Extracted records:
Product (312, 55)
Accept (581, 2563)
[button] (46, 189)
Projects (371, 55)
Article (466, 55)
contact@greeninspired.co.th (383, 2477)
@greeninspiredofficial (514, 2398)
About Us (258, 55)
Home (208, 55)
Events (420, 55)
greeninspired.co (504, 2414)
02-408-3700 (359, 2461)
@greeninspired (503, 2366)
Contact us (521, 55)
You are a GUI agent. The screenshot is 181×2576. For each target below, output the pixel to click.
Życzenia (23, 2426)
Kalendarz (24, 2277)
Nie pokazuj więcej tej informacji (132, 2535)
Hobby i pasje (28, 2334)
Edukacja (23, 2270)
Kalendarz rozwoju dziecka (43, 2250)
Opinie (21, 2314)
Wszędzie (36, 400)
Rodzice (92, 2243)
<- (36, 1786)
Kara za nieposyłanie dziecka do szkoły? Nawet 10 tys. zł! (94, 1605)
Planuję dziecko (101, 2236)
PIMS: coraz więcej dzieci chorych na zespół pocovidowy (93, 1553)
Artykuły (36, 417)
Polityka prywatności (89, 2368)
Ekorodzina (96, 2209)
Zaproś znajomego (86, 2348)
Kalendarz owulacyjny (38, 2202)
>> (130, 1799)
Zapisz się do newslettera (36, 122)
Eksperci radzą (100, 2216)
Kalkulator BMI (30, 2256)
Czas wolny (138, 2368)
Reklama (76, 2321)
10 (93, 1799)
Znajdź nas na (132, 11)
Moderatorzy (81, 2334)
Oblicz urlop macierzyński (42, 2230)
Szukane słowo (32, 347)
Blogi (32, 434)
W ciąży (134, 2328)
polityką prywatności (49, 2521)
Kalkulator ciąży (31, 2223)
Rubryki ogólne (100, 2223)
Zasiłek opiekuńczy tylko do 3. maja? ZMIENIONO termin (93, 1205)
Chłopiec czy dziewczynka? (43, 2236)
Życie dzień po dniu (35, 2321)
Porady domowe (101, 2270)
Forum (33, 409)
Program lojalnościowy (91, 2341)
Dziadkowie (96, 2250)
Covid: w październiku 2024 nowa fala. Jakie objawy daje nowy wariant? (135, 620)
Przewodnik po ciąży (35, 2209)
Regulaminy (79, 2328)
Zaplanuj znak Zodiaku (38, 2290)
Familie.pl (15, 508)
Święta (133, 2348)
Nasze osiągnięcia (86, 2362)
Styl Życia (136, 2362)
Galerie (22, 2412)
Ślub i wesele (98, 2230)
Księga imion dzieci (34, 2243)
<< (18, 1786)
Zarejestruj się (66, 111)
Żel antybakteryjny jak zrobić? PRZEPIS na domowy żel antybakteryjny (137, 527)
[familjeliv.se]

Your objective: Write out the listing exactly from its first line to the line containing "Rodzice (92, 2243)". Both of those lines belong in the answer.

Result of this task:
Product (312, 55)
Accept (581, 2563)
[button] (46, 189)
Projects (371, 55)
Article (466, 55)
contact@greeninspired.co.th (383, 2477)
@greeninspiredofficial (514, 2398)
About Us (258, 55)
Home (208, 55)
Events (420, 55)
greeninspired.co (504, 2414)
02-408-3700 (359, 2461)
@greeninspired (503, 2366)
Contact us (521, 55)
You are a GUI agent. The screenshot is 181×2576. For each target below, output the pixel to click.
Życzenia (23, 2426)
Kalendarz (24, 2277)
Nie pokazuj więcej tej informacji (132, 2535)
Hobby i pasje (28, 2334)
Edukacja (23, 2270)
Kalendarz rozwoju dziecka (43, 2250)
Opinie (21, 2314)
Wszędzie (36, 400)
Rodzice (92, 2243)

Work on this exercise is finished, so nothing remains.